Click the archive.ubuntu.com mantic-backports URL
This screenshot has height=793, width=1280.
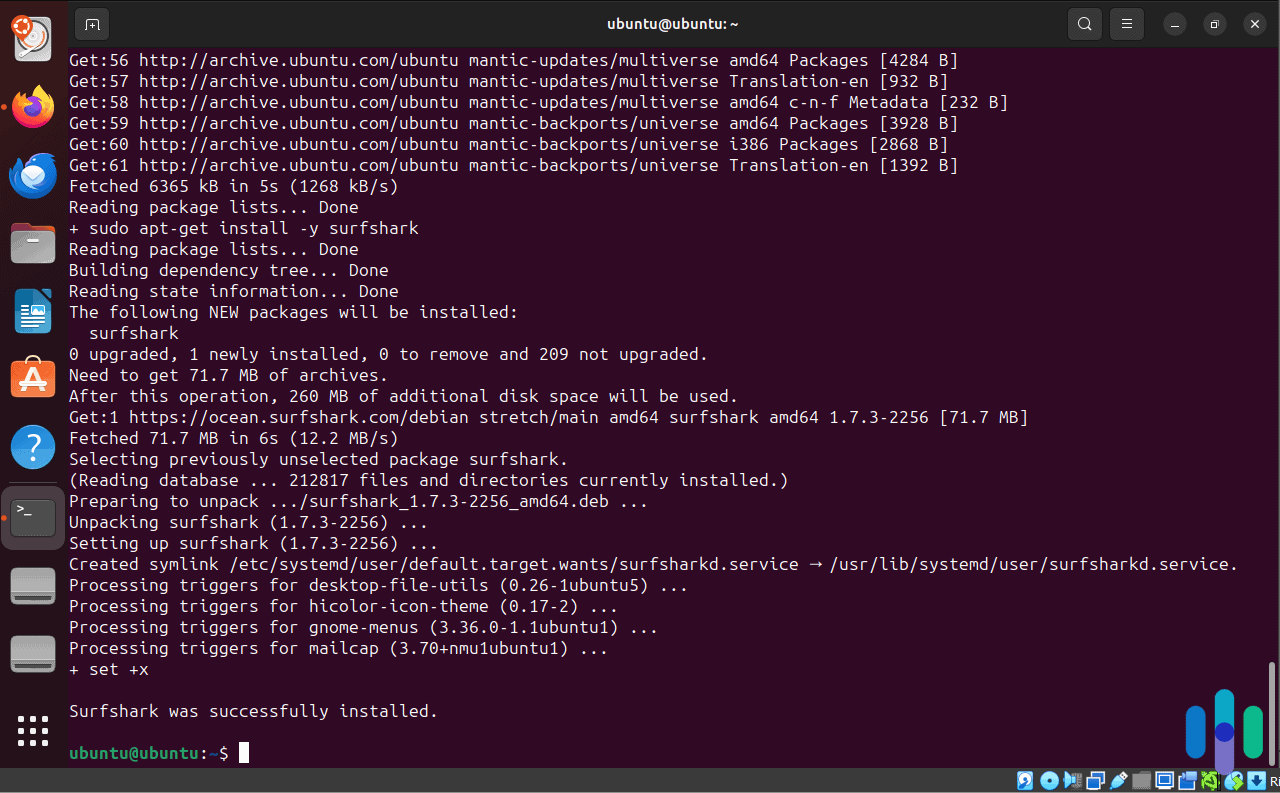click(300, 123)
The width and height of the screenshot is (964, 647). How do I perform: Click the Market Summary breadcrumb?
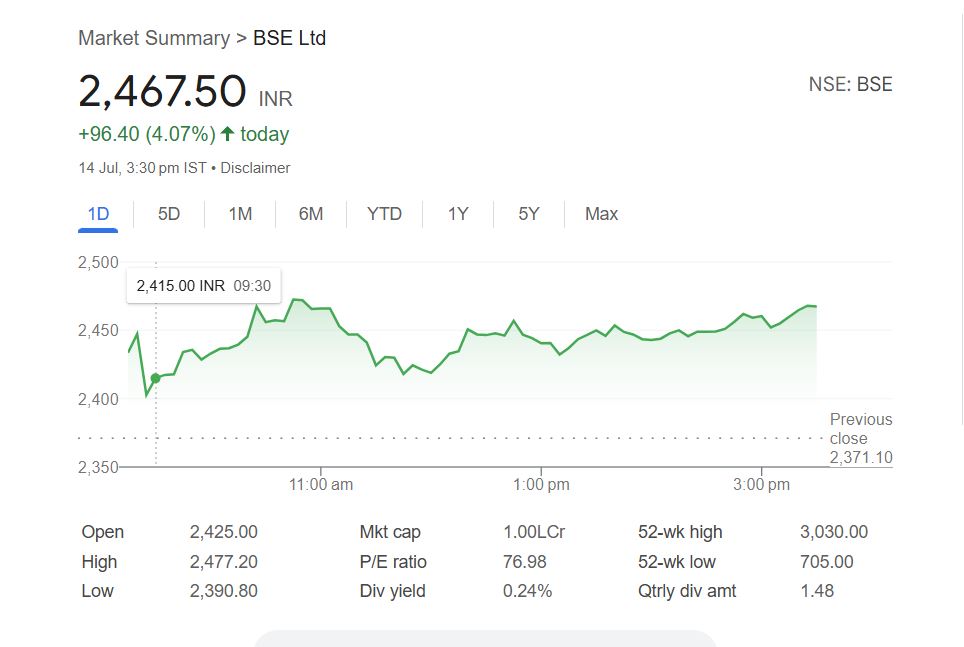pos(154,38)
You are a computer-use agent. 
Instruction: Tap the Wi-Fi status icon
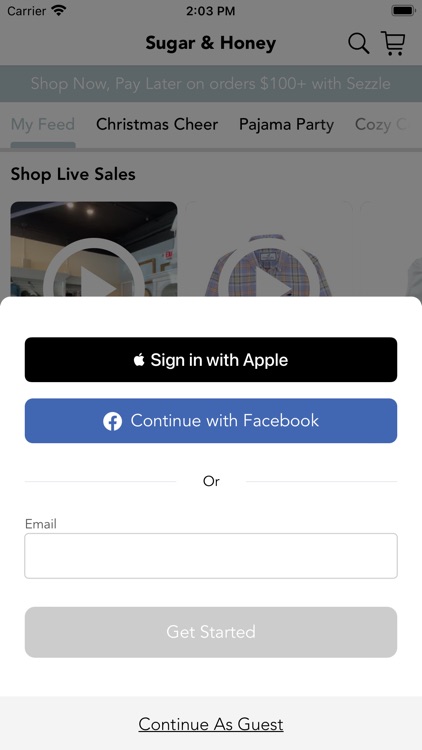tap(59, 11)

> Your task
Every line of the data is to be transcribed exactly, and no picture is to be included.

> Task response
Click the archive.ubuntu.com mantic-backports URL
This screenshot has height=793, width=1280.
click(300, 123)
The width and height of the screenshot is (964, 647). How do I perform: Click the Market Summary breadcrumb?
pos(154,38)
You are a computer-use agent. 
Instruction: Tap the Wi-Fi status icon
tap(59, 11)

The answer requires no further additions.